Vale reforçar aqui que essas são apenas suspeitas e ainda não existem evidências científicas sólidas para confirmar a ligação entre essas duas coisas.
Para onde vamos?
Num cenário positivo, mas com algumas incertezas importantes, os especialistas entendem que é preciso observar o que acontecerá nas próximas semanas antes de ter a certeza de que o pior já passou.
A epidemiologista Ethel Maciel, professora da Universidade Federal do Espírito Santo (Ufes), pondera que a pandemia no Brasil parece estar sempre atrasada em relação ao que ocorre em algumas partes do Hemisfério Norte.
“Até o momento, as curvas epidemiológicas da covid-19 nos Estados Unidos e na Europa se repetiram algumas semanas depois em nosso país”, lembra.

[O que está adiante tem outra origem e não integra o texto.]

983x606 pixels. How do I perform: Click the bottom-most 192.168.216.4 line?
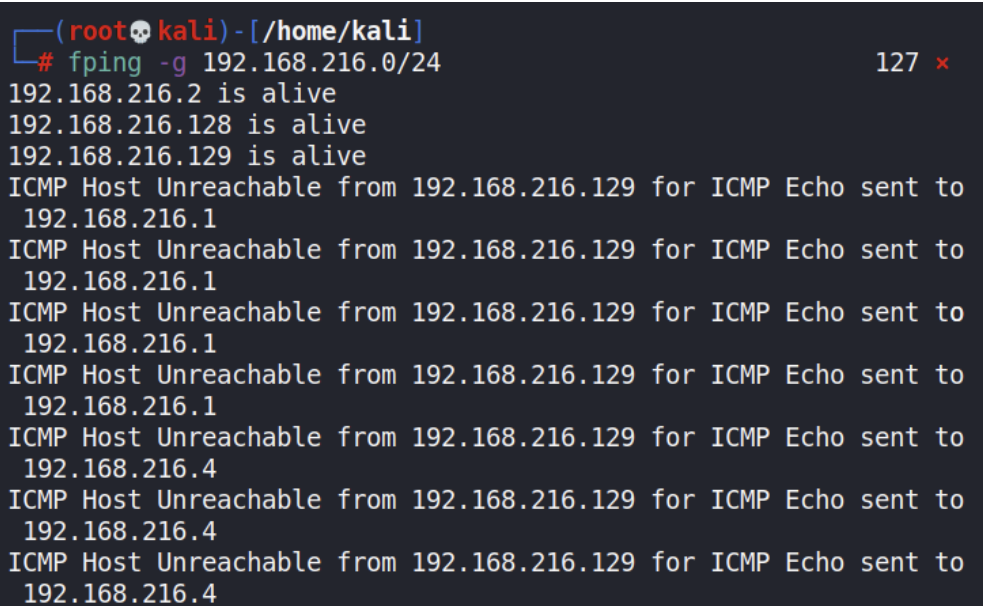click(120, 593)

E a situação de momento nesses locais não é das melhores: com o avanço da Delta e as dificuldades em convencer parte da população a tomar as vacinas, o número de casos e mortes voltou a subir de forma considerável por lá. Em terras americanas, por exemplo, já são registrados mais de 2 mil óbitos por covid-19 todos os dias, de acordo com os últimos boletins.
Será que o mesmo cenário vai acontecer no Brasil? Ninguém sabe. “Dada nossa cobertura vacinal, a tendência é que a gente mantenha essa queda nos dados ou a situação se estabilize num certo patamar de casos e mortes”, projeta Bastos, da FioCruz.
“Agora, não temos certeza se esse patamar será ‘aceitável’ ou ainda estaremos com muitas hospitalizações e mortes por infecções respiratórias todos os dias”, completa.
Falamos aqui de probabilidades. E é preciso ter em mente outras coisas que podem aparecer pelo caminho, como o surgimento de uma nova variante ainda mais potente que a Gama ou a Delta e com capacidade de driblar completamente as vacinas.
“Uma coisa que aprendemos durante essa pandemia é o quanto o coronavírus é imprevisível, portanto não podemos cantar vitória ainda”, concorda Levi.
O efetivo controle da pandemia depende do engajamento da população, que precisa ir aos postos de saúde para tomar a primeira, a segunda ou, se for o caso, a terceira dose dos imunizantes.
“Também devemos tomar muito cuidado com as medidas não farmacológicas, como usar máscaras de qualidade e evitar aglomerações”, diz Maciel.
“Não podemos cometer o mesmo erro dos Estados Unidos, que retirou a obrigatoriedade das máscaras e precisou voltar atrás logo depois. Retomar essas políticas é sempre muito difícil”, diz a epidemiologista.
Petry entende que as reaberturas anunciadas por Estados e municípios do Brasil também precisam ser feitas aos poucos e com muito cuidado. “A flexibilização precisa ser gradual, e não aquele oba-oba que vimos na Europa”, conta.
“E os gestores precisam sempre acompanhar os números e ter pulso para agir a tempo caso percebam uma piora”, sugere o epidemiologista da UFRGS.
No reino das incertezas, será necessário aguardar as próximas semanas de setembro e outubro para entender se o futuro da pandemia no Brasil será marcado por frustração ou esperança.